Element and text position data
* start *

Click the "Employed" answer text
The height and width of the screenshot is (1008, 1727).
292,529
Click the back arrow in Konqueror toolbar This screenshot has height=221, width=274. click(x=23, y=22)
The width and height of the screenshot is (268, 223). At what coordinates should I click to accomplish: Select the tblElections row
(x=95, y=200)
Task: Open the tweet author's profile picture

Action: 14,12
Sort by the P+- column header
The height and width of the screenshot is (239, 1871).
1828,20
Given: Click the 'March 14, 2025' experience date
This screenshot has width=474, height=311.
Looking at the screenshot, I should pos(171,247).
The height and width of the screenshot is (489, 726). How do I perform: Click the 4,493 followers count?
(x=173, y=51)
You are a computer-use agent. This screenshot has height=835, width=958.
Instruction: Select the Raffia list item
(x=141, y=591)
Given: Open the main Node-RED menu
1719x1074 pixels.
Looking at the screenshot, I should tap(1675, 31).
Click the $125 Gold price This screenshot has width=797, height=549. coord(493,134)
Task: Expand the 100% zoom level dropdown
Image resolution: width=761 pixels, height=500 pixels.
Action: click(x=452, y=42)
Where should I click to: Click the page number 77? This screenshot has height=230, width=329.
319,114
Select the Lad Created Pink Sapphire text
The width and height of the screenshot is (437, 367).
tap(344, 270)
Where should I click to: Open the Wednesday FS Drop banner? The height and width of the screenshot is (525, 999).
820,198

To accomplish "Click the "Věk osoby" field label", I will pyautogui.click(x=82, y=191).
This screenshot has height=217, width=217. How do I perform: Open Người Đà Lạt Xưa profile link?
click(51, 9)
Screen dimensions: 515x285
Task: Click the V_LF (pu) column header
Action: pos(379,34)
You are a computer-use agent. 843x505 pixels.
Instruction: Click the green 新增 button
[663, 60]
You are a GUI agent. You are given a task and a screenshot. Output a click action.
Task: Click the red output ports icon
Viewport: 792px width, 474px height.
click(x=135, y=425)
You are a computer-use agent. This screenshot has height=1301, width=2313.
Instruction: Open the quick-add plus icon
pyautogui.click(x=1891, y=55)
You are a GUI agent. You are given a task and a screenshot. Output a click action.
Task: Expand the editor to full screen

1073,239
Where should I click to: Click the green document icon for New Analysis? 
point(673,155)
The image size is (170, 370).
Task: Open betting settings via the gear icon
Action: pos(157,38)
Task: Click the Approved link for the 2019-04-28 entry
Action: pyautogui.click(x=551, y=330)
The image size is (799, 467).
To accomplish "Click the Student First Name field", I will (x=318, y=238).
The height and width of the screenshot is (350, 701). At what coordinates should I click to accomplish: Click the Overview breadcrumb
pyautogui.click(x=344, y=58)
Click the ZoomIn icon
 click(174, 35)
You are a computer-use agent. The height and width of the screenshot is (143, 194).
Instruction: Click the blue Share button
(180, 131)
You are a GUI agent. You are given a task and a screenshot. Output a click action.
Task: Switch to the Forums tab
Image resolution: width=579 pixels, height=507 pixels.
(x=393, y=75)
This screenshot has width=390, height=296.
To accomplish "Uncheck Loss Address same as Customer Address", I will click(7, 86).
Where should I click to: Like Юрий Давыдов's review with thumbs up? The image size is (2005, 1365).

* end *

> _PROBLEM DETAILS_
Locate every line in the data above that contains the word "link", and copy each such line in full. Match case exactly.

> _WRITTEN RESPONSE_
This screenshot has height=217, width=217. How do I perform: Open Người Đà Lạt Xưa profile link?
Task: Click the Approved link for the 2019-04-28 entry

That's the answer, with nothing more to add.